Dabei singen manche sogar ebenso komplexe und ähnlich strukturierte Lieder wie beim Umwerben der Weibchen im warmen Norden, wie Meeresforscher im Fachjournal "PLoS One" berichten. Sogar beim Tauchen und auf der Jagd nach möglichst dichten Krillschwärmen frönen manche Meeressäuger der Musik.
Alison Stimpert von der Naval Postgraduate School in Monterey (US-Bundesstaat Kalifornien) und ihre Mitarbeiter statteten zehn Buckelwale den Gewässern vor der westantarktischen Halbinsel mittels Saugnäpfen mit Ortungsgeräten aus. Gleichzeitig lauschten sie mit Unterwasser-Mikrofonen den Gesängen der einzelnen Wale.
Die Daten der Ortungsgeräte zeigten, dass die Tiere währenddessen bis zu 100 Meter tief tauchten. Manche Gesänge wurden sogar registriert, als die Tiere rasch zum Fressen aufstiegen - also direkt während der Jagd- und Essensphase.

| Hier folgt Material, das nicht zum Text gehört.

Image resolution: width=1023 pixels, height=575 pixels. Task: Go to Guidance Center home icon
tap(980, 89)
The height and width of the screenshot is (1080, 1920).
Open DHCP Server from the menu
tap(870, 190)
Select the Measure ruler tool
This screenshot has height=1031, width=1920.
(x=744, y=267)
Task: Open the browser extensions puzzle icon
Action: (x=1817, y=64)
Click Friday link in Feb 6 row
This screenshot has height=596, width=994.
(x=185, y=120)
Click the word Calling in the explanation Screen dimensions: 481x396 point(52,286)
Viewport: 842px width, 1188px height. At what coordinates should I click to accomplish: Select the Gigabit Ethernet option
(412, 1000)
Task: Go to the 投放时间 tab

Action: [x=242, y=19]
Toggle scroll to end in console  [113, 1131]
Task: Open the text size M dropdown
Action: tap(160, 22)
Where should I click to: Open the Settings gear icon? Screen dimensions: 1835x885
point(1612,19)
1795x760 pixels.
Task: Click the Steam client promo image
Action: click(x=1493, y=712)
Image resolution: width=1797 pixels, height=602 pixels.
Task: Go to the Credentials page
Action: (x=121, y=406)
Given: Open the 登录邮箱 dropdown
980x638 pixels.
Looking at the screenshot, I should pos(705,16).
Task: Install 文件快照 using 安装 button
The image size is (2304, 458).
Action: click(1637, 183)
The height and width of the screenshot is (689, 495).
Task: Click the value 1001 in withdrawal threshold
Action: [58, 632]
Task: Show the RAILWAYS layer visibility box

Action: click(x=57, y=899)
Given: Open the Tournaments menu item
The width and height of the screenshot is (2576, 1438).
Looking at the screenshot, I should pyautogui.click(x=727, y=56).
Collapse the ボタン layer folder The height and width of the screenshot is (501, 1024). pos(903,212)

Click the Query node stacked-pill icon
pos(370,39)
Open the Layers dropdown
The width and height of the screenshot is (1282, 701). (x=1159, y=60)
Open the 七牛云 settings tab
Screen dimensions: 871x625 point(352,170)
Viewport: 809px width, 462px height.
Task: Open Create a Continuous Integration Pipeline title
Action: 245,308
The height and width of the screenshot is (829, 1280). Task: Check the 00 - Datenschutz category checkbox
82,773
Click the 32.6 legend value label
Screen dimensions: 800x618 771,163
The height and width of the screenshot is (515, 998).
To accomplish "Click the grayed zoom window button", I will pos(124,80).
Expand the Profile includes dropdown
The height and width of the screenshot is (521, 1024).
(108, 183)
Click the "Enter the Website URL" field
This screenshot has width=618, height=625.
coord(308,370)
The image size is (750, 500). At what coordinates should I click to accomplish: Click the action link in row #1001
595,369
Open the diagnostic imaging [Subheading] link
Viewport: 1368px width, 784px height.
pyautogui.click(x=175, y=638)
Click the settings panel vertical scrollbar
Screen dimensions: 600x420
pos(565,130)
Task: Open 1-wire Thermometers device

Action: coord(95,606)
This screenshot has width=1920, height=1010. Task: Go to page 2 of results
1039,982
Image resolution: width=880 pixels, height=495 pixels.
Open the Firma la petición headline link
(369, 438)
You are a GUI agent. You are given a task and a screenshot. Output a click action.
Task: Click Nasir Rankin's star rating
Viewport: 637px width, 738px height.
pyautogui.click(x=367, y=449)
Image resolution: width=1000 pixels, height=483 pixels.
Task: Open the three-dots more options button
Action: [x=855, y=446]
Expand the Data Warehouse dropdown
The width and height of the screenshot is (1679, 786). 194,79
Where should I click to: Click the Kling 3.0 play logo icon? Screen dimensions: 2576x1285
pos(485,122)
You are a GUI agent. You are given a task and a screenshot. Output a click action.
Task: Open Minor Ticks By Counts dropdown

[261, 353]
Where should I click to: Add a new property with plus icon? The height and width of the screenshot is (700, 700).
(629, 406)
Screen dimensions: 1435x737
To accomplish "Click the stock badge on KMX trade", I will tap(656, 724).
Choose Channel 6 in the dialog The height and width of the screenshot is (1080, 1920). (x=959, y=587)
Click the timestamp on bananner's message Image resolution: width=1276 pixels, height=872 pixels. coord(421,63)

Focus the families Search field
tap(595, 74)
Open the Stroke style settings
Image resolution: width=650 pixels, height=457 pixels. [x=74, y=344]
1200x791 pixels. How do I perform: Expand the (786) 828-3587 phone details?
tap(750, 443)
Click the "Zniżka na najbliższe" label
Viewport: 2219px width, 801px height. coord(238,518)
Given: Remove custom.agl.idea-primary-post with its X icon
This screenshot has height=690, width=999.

Das Singverhalten der Buckelwale sei sehr viel flexibler als bisher geglaubt, schreiben die Wissenschaftler. "Wir waren sehr überrascht, solche Gesänge in den antarktischen Futterplätzen zu hören", so Stimpert. "Außerdem hielten sich die Sänger nicht abseits, wie sie oft in den Brutgebieten tun, sondern nahmen an der allgemeinen Futtersuche teil - nur, dass sie sich entschieden, dabei zu singen."